_What is required:_
Set down every record below exactly as written, but leave out the pictures.

-------

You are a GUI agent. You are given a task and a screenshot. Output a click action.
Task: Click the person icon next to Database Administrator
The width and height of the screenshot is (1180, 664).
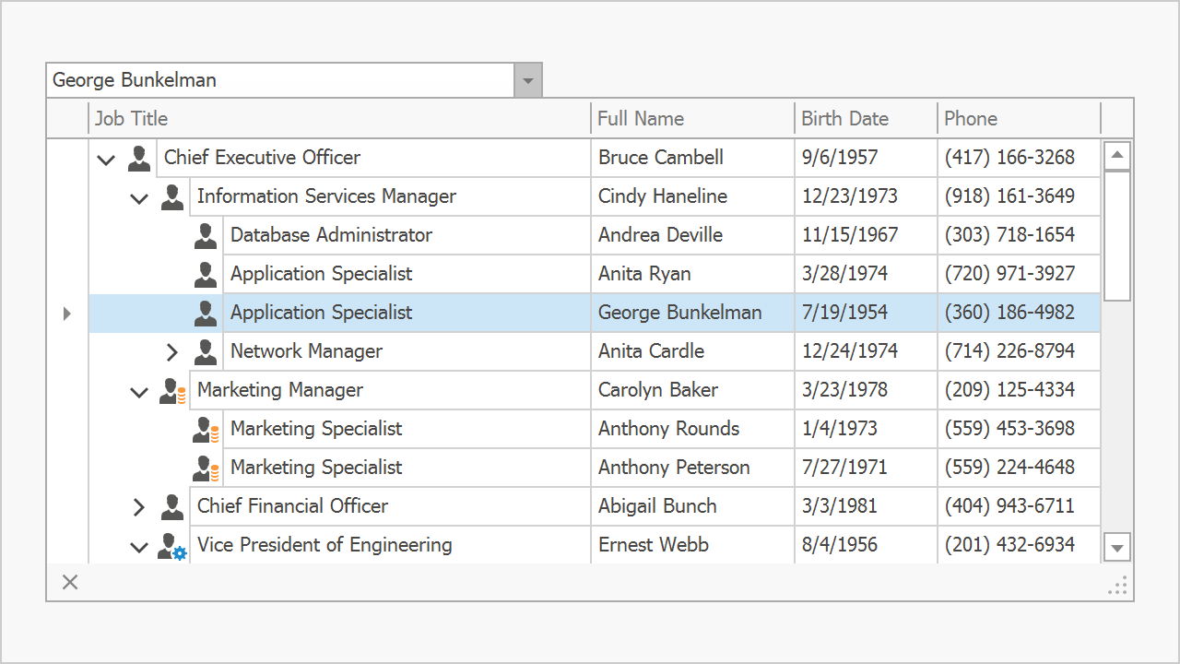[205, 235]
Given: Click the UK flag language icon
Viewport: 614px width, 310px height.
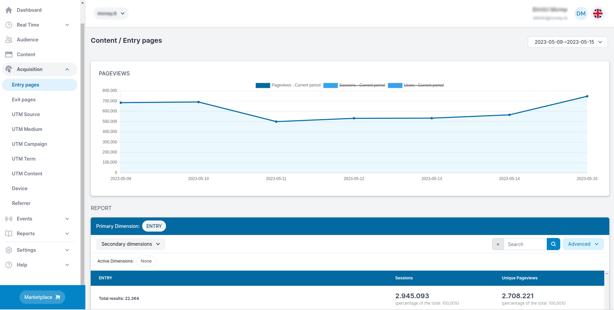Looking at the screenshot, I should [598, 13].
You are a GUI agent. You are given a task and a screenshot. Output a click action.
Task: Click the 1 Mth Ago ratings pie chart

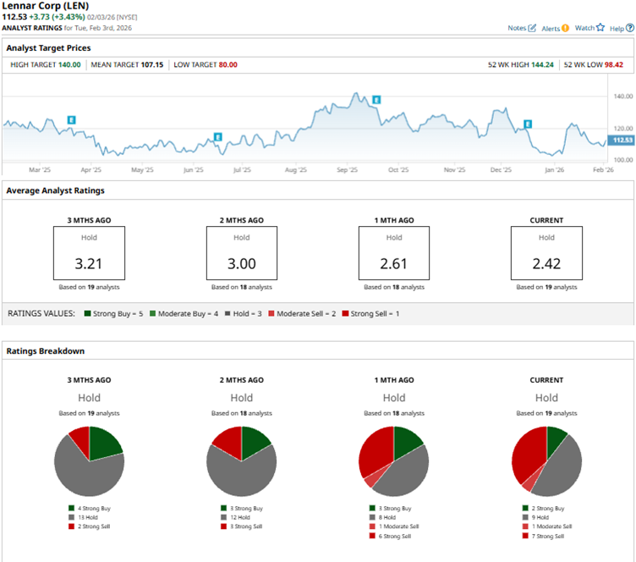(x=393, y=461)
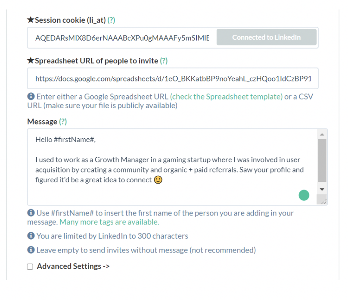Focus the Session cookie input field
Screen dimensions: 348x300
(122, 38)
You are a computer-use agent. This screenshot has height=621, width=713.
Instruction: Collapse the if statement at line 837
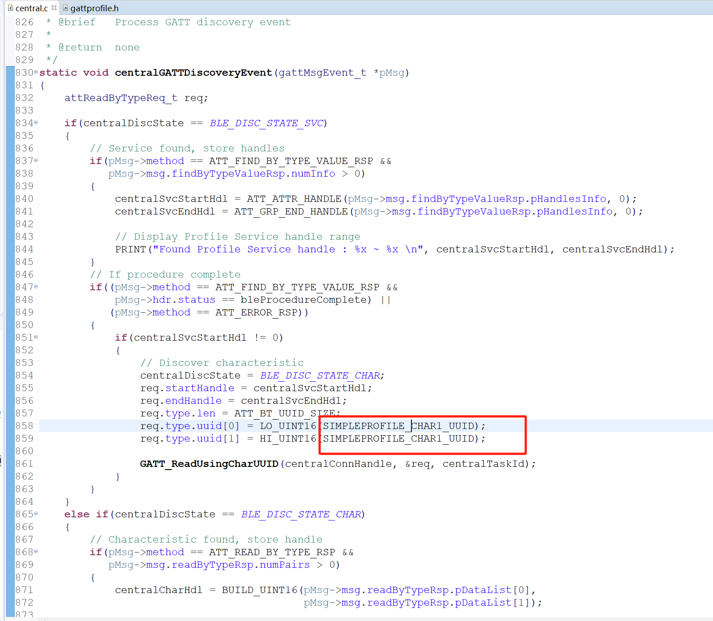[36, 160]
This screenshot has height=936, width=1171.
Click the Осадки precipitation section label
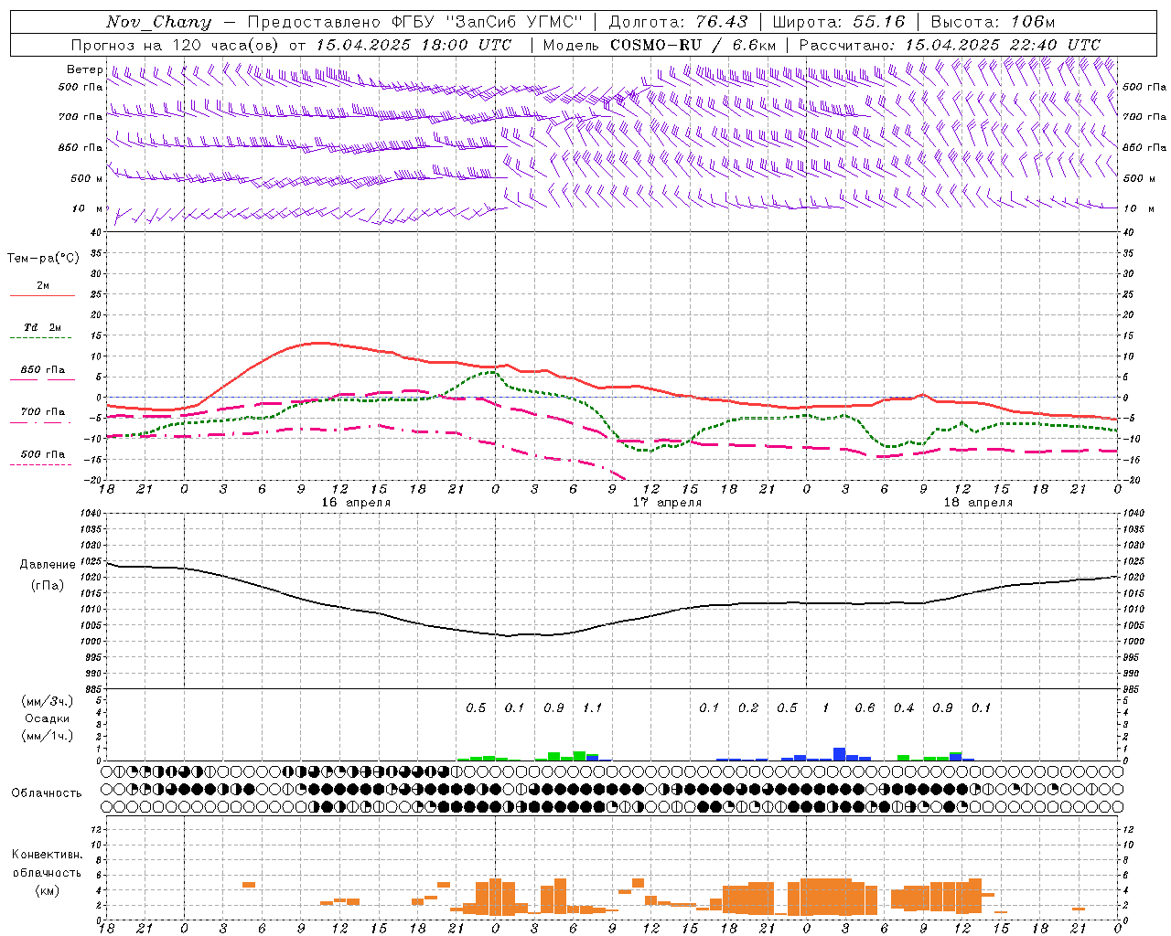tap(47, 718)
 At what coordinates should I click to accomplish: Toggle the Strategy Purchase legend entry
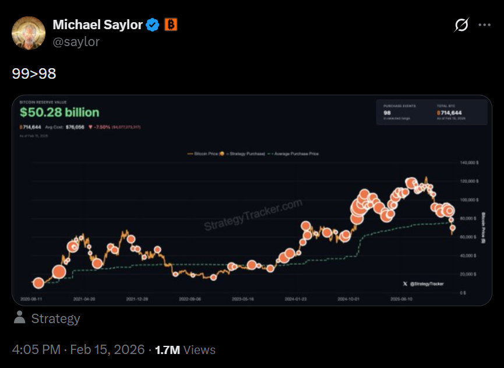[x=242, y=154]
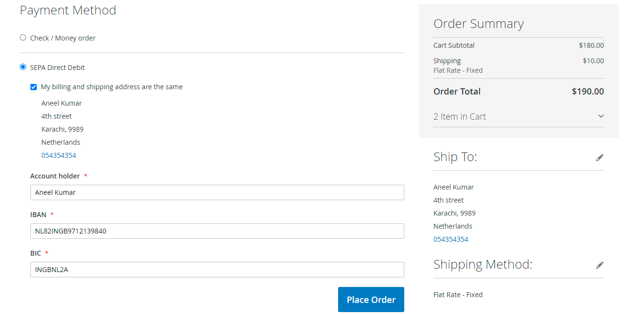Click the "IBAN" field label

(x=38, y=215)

-------

_Response for this exercise:_
You are a GUI agent. You are given a task and a screenshot. Output a click action.
Task: Click the person icon next to Database Administrator
The width and height of the screenshot is (1180, 664).
[205, 235]
Given: Click the UK flag language icon
Viewport: 614px width, 310px height.
Looking at the screenshot, I should [598, 13].
You are a GUI agent. You are given a task and a screenshot. Output a click action.
Task: Click the 1 Mth Ago ratings pie chart

(x=393, y=461)
Focus the Session cookie input field
Screen dimensions: 348x300
(122, 38)
You are a computer-use agent. This screenshot has height=621, width=713.
Instruction: Collapse the if statement at line 837
[36, 160]
This screenshot has height=936, width=1171.
Click the Осадки precipitation section label
tap(47, 718)
 At what coordinates should I click to accomplish: Toggle the Strategy Purchase legend entry
[x=242, y=154]
Click the "IBAN" field label

(x=38, y=215)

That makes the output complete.